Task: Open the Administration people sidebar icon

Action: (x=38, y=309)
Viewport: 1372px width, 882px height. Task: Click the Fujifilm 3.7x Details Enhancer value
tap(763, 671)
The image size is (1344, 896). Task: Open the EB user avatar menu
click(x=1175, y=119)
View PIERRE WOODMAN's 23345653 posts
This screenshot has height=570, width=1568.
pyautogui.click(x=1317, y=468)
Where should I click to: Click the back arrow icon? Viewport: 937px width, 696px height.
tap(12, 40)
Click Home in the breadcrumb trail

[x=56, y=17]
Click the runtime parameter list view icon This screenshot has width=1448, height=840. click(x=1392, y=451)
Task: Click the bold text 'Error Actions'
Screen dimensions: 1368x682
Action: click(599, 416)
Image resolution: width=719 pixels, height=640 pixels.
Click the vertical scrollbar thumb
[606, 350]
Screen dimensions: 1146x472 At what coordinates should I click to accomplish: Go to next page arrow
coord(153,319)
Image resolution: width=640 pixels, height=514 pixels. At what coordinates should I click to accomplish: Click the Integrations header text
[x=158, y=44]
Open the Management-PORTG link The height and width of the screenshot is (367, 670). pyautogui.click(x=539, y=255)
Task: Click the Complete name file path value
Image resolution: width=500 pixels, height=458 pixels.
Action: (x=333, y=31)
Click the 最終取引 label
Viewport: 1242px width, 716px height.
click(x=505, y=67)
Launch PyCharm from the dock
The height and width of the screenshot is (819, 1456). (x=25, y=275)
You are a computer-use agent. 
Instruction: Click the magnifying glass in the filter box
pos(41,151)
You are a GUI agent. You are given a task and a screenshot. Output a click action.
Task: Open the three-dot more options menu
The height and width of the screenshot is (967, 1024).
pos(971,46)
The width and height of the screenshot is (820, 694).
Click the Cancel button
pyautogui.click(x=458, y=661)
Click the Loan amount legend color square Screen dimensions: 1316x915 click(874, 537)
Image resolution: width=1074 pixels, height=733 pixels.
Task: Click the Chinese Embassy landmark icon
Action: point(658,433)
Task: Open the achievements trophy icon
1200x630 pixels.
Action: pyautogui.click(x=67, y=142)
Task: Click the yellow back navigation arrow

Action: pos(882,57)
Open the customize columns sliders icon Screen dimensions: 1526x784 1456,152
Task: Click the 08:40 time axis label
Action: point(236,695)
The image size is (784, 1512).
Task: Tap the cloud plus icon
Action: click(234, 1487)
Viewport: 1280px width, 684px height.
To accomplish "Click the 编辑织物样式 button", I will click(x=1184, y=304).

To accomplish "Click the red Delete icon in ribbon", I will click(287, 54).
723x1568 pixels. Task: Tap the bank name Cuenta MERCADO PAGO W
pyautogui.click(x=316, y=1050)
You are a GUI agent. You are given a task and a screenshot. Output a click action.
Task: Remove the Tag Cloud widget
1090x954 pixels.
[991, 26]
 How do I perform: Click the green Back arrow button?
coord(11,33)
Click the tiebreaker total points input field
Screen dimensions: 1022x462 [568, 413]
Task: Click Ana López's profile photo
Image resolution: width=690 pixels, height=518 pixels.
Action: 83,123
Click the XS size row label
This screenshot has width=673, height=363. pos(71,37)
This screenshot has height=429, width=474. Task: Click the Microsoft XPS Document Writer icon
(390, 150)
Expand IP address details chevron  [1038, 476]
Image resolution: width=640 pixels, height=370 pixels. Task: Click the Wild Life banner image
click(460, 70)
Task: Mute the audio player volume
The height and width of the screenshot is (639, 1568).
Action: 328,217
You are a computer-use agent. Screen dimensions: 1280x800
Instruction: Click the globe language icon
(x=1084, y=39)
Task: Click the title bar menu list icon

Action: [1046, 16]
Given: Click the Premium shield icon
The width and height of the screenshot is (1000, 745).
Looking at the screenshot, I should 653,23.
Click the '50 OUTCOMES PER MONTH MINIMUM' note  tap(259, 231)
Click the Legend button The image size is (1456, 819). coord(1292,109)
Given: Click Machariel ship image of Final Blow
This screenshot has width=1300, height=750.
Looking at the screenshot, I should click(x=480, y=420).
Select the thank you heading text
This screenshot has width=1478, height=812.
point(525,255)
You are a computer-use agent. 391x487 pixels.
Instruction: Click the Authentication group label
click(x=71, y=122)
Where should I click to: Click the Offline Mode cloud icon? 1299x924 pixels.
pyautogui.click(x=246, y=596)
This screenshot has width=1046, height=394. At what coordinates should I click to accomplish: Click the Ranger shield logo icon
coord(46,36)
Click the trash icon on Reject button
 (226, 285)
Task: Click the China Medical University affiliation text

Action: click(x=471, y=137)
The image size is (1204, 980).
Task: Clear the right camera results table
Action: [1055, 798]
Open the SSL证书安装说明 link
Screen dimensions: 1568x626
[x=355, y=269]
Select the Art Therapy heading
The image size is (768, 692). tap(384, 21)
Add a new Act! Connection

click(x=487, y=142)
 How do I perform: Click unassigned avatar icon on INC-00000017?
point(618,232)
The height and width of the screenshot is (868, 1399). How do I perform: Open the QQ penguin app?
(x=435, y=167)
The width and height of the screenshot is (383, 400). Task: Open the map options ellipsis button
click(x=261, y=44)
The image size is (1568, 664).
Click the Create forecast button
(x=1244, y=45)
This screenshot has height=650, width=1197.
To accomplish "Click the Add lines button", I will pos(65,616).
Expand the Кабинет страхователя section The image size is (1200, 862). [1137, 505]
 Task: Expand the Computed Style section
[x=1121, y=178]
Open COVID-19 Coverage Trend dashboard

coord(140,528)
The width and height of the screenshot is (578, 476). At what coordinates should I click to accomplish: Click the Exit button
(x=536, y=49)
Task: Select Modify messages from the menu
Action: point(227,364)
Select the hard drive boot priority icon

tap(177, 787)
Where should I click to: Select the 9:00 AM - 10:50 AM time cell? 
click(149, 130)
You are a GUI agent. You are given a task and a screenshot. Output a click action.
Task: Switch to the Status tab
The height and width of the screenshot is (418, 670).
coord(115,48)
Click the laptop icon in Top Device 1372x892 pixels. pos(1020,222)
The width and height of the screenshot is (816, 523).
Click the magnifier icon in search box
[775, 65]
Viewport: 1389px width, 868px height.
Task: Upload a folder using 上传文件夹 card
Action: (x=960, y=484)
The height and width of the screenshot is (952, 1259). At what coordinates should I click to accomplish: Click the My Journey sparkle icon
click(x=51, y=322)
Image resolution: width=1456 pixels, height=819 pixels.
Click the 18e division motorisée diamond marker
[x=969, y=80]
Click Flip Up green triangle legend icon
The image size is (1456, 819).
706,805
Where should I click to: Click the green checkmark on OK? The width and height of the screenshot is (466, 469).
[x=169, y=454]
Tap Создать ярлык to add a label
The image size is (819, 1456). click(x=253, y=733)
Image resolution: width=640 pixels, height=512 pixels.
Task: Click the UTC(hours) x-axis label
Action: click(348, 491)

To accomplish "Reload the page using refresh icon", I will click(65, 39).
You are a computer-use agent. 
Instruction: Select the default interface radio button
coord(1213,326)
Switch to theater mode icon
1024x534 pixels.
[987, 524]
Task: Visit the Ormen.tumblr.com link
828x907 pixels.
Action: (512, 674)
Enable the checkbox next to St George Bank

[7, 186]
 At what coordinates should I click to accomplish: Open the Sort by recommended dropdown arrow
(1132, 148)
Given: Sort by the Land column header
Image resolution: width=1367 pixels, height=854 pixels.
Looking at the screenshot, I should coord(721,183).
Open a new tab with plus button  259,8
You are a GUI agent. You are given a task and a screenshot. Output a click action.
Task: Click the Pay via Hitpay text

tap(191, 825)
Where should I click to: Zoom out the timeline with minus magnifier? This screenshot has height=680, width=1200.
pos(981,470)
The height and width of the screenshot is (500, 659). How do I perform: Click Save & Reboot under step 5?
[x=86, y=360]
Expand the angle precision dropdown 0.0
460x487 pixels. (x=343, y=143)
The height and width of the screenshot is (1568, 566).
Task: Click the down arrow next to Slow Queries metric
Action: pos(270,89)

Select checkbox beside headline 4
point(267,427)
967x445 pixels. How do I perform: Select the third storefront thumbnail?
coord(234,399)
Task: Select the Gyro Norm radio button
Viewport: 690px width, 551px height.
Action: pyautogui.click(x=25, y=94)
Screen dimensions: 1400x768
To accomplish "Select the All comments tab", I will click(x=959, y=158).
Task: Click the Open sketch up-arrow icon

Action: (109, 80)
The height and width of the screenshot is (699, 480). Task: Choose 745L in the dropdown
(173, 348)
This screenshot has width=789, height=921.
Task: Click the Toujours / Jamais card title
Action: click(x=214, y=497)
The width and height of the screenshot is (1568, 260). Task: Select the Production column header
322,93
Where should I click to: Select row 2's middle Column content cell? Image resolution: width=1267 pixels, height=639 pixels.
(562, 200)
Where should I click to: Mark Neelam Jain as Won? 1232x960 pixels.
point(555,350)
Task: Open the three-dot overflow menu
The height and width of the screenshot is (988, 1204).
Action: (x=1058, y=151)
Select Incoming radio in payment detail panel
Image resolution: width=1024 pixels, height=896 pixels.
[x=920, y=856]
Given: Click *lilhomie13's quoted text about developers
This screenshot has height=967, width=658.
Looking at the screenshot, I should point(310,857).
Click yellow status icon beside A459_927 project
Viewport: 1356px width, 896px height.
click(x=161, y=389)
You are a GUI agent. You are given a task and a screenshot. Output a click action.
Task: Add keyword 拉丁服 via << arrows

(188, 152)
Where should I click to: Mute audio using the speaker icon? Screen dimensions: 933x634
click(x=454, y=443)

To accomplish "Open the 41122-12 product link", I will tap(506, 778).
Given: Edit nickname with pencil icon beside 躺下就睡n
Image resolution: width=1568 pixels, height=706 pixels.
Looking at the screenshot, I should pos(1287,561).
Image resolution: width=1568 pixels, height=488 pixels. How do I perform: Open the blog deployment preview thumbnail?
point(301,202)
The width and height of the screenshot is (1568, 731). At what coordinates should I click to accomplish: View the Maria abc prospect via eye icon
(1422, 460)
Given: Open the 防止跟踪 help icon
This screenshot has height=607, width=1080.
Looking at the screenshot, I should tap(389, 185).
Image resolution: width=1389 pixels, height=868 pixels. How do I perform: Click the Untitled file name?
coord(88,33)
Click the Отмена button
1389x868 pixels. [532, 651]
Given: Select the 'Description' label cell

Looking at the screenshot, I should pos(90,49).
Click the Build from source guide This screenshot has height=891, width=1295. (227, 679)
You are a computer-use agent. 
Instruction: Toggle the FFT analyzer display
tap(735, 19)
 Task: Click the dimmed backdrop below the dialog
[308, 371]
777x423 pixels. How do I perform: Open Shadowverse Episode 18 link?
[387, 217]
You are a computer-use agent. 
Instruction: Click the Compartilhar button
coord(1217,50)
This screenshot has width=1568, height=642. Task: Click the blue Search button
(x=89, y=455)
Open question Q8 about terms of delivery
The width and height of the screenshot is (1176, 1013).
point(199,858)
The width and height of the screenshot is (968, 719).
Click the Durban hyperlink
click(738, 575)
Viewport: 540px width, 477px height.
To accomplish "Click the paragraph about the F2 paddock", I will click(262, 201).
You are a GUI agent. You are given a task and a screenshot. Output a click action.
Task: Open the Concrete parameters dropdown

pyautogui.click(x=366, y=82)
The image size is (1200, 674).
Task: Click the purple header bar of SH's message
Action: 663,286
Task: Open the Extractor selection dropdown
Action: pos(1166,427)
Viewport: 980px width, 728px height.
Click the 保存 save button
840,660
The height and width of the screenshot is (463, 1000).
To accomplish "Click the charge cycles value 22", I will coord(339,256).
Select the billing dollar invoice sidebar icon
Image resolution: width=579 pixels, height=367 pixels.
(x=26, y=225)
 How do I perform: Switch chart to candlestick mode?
_____
§ **GOAL**:
Rewrite the entries from the start through the line containing "Action: click(599, 416)", replacing "back arrow" with "return arrow" and leaving everything else as it is.

§ **FINAL ANSWER**:
Task: Open the Administration people sidebar icon

Action: (x=38, y=309)
Viewport: 1372px width, 882px height. Task: Click the Fujifilm 3.7x Details Enhancer value
tap(763, 671)
The image size is (1344, 896). Task: Open the EB user avatar menu
click(x=1175, y=119)
View PIERRE WOODMAN's 23345653 posts
This screenshot has height=570, width=1568.
pyautogui.click(x=1317, y=468)
Where should I click to: Click the return arrow icon? Viewport: 937px width, 696px height.
tap(12, 40)
Click Home in the breadcrumb trail

[x=56, y=17]
Click the runtime parameter list view icon This screenshot has width=1448, height=840. click(x=1392, y=451)
Task: Click the bold text 'Error Actions'
Screen dimensions: 1368x682
Action: click(599, 416)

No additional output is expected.